Die Antwort steht in den Sternen geschrieben.
Die letzten Zeilen. In: Philippe Soupault, Der Neger. Dt. v. Ré Soupault. Ffm, Suhrkamp, 1967.

After the early death of Birgit Jürgenssen in 2003 the gallery tries to give in cooperation with the estate of the artist who is reworking her complex oeuvre since 3 years an annual insight into it. The series Body Projections contains over 60 photos originated in the 1980s. Some single works had been shown before but this exhibition will be the first opportunity for the public to see the richness of this body of work.

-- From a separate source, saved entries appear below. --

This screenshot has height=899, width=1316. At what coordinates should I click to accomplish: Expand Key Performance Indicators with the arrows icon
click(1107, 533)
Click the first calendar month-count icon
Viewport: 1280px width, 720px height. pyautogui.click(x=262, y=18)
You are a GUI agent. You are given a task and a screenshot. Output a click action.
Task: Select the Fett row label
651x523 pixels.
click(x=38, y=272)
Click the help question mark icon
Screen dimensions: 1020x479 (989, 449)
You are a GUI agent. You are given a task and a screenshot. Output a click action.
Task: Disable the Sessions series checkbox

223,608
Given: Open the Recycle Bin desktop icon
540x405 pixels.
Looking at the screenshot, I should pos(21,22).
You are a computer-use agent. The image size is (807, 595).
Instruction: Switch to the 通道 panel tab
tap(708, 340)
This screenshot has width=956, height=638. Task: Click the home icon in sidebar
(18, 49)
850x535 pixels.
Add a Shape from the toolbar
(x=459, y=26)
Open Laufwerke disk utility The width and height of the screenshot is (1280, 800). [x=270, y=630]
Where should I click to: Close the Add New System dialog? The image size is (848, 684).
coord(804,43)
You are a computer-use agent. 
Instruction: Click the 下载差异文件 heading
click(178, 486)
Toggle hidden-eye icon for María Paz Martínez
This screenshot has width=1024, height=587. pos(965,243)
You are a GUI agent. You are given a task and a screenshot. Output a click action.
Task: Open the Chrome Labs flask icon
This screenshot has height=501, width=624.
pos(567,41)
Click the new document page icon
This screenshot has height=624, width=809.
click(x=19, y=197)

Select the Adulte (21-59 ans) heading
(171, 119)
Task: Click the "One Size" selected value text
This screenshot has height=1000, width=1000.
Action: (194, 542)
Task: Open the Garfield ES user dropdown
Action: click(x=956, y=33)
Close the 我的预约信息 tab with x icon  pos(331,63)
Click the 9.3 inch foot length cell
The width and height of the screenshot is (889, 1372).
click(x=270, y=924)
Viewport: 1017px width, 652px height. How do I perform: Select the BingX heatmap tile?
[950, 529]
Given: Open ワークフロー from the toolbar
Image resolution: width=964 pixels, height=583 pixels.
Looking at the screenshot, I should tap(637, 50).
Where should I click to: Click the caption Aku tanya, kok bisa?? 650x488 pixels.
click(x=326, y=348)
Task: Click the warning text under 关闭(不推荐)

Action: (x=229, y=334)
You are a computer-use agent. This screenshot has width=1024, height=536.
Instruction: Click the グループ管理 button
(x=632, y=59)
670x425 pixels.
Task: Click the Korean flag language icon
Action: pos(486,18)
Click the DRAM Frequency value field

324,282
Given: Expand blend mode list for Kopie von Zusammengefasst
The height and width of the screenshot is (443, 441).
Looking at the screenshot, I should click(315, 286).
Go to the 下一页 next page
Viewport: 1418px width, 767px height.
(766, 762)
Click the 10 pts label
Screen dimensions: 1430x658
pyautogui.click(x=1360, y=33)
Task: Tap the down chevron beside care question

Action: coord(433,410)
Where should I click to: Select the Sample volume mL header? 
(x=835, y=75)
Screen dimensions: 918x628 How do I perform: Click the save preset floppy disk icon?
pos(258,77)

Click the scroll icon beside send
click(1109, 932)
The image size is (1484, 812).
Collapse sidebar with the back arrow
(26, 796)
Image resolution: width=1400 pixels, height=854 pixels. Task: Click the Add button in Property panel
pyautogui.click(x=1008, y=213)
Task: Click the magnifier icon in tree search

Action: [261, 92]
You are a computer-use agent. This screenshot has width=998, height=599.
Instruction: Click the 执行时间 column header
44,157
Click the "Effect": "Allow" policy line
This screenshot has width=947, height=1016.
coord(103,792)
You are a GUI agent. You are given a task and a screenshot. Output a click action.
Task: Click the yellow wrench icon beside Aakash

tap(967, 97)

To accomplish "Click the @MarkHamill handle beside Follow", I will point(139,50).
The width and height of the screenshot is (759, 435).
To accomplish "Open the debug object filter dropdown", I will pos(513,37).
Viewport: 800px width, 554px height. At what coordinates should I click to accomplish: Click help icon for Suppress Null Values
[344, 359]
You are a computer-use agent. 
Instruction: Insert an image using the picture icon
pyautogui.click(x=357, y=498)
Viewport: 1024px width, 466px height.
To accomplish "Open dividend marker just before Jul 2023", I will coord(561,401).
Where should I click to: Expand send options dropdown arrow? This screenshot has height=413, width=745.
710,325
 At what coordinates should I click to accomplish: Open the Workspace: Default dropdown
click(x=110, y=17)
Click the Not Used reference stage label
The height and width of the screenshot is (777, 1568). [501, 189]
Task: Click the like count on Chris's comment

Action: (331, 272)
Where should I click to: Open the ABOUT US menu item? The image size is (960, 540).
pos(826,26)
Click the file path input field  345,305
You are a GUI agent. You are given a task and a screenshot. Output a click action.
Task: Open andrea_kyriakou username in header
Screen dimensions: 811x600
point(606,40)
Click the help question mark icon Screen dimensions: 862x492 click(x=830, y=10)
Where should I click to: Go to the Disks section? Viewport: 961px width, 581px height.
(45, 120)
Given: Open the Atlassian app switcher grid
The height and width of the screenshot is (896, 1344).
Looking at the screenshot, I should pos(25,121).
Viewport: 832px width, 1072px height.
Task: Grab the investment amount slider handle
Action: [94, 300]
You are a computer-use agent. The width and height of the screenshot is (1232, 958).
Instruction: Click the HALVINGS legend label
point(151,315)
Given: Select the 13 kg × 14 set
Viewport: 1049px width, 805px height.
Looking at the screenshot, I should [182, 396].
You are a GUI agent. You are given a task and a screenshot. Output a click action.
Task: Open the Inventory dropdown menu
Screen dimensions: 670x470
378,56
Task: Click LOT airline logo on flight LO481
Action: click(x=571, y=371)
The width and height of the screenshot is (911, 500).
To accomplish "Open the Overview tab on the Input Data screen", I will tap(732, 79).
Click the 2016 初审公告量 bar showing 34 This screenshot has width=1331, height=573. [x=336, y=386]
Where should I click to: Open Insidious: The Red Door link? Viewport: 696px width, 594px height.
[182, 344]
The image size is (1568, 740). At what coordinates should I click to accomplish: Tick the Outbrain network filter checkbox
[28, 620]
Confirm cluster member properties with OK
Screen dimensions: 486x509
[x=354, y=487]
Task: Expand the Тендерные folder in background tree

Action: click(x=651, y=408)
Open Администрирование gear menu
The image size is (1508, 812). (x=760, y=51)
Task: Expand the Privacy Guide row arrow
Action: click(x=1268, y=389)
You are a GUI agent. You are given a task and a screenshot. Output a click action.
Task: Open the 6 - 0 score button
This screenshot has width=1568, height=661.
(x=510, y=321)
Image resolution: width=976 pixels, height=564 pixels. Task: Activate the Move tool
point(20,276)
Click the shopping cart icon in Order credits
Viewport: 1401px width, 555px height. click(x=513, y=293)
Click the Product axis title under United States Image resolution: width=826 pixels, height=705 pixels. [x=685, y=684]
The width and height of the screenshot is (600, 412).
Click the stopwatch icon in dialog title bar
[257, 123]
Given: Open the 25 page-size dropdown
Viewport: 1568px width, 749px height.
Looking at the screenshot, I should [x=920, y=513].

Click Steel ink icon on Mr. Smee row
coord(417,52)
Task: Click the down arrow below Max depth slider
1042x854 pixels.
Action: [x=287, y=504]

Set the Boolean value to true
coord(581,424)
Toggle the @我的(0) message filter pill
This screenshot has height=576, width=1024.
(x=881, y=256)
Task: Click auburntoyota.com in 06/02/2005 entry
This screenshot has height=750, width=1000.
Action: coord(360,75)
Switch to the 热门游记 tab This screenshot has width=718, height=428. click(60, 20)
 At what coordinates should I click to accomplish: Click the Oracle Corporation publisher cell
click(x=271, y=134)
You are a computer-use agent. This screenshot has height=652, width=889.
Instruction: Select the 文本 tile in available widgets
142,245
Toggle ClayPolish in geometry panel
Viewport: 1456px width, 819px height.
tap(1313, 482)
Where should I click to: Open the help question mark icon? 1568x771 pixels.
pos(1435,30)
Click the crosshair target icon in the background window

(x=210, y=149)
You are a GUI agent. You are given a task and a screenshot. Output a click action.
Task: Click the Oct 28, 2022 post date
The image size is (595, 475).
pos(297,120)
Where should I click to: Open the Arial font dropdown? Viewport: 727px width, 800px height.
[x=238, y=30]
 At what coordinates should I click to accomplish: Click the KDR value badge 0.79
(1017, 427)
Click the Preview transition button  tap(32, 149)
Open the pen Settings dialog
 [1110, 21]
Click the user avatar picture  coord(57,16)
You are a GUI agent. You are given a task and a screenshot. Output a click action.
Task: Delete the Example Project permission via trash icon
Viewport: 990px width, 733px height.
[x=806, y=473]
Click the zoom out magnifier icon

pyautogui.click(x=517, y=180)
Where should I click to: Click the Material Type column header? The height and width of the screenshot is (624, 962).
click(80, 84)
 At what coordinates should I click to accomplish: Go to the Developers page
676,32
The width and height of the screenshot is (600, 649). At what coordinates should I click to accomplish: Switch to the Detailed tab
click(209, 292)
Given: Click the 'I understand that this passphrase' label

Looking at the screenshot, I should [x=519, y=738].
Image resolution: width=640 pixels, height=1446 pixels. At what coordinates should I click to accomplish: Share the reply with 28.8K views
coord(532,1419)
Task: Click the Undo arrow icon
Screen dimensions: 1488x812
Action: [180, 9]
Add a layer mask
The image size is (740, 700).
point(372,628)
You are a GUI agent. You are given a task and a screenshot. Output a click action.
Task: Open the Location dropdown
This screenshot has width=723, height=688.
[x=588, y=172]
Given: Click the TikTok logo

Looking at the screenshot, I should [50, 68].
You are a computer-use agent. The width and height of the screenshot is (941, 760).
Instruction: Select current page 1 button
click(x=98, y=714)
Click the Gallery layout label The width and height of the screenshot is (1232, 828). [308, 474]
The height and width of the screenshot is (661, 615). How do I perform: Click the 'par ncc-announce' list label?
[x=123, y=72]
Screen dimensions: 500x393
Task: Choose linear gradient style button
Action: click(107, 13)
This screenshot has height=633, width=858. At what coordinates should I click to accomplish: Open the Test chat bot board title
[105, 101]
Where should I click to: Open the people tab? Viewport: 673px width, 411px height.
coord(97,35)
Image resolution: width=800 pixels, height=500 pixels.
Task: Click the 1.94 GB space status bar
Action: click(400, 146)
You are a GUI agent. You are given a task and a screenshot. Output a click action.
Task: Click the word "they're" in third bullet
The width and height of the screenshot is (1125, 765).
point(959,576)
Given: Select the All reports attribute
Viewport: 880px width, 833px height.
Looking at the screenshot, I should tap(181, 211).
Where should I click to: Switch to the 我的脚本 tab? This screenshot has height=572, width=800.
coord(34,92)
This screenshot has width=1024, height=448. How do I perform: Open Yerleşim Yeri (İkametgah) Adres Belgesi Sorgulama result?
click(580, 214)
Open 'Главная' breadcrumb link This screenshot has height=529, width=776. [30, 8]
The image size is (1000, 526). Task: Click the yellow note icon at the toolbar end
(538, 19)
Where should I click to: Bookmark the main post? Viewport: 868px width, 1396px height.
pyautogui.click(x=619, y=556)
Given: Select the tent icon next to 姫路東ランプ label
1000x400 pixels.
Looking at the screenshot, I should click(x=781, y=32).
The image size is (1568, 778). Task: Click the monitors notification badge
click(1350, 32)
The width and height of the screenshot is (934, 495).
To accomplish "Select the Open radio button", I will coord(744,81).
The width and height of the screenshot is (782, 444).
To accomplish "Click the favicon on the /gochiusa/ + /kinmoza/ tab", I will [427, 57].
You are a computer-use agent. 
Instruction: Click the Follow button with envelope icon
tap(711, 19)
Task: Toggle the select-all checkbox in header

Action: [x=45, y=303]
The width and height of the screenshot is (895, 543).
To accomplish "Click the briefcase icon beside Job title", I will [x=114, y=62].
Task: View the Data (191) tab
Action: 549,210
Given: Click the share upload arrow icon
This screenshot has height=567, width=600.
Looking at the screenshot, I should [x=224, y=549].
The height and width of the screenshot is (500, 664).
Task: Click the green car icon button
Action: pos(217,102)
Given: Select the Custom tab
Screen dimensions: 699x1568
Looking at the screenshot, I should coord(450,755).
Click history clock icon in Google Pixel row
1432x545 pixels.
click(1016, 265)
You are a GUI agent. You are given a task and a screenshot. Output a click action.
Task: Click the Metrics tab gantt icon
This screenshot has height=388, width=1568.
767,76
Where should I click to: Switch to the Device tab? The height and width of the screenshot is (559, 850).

Abigail Solomon-Godeau writes about the Body Projections:
"In works such as her Körperprojektionen (Body Projections) of 1987/88, she employed slides made from her drawings of from appropriated images of objects. These were then projected upon the surface of her body, transformed into still photographs, of into projections. In their material specificity, the Körperprojektionen remind us that the body is a site – and of course, a “sight” – of projection, as well as the site of inscription, culturally no less than psychically.“

To quote Anselm Haverkamp


“a construct of the pictorial space, that runs paradoxical aground the presentation surface.” The Body Projections are at the same time intellectual documents, comparable to a declining film strip. Some of them as Abigail Solomon-Godeau writes in her essay on Birgit Jürgenssen, have a highly subversive deeper meaning (for example vessels and vase forms for the long iconography of femininity.) Most of the time they involve a psychological penetration, hidden quotes and intellectual stimulating modifications and variations, that stripe the lines on irony and persiflage signalising “sophistication”. The art of Birgit Jürgenssen does not only approach the mind of the viewer in a virtuoso manner of the transformation of forms, but also her intellect and her skills of ironical changes of patterns and allusions show off.

We recommend “ Birgit Jürgenssen” published by Gabriele Schor and Abigail Solomon-Godeau with essays by Elisabeth Bronfen, Sigrid Schade, Gabriele Schor, Abigail Solomon-Godeau and Geraldine Spiekermann (Hatje-Cantz in cooperation with the collection Sammlung Verbund)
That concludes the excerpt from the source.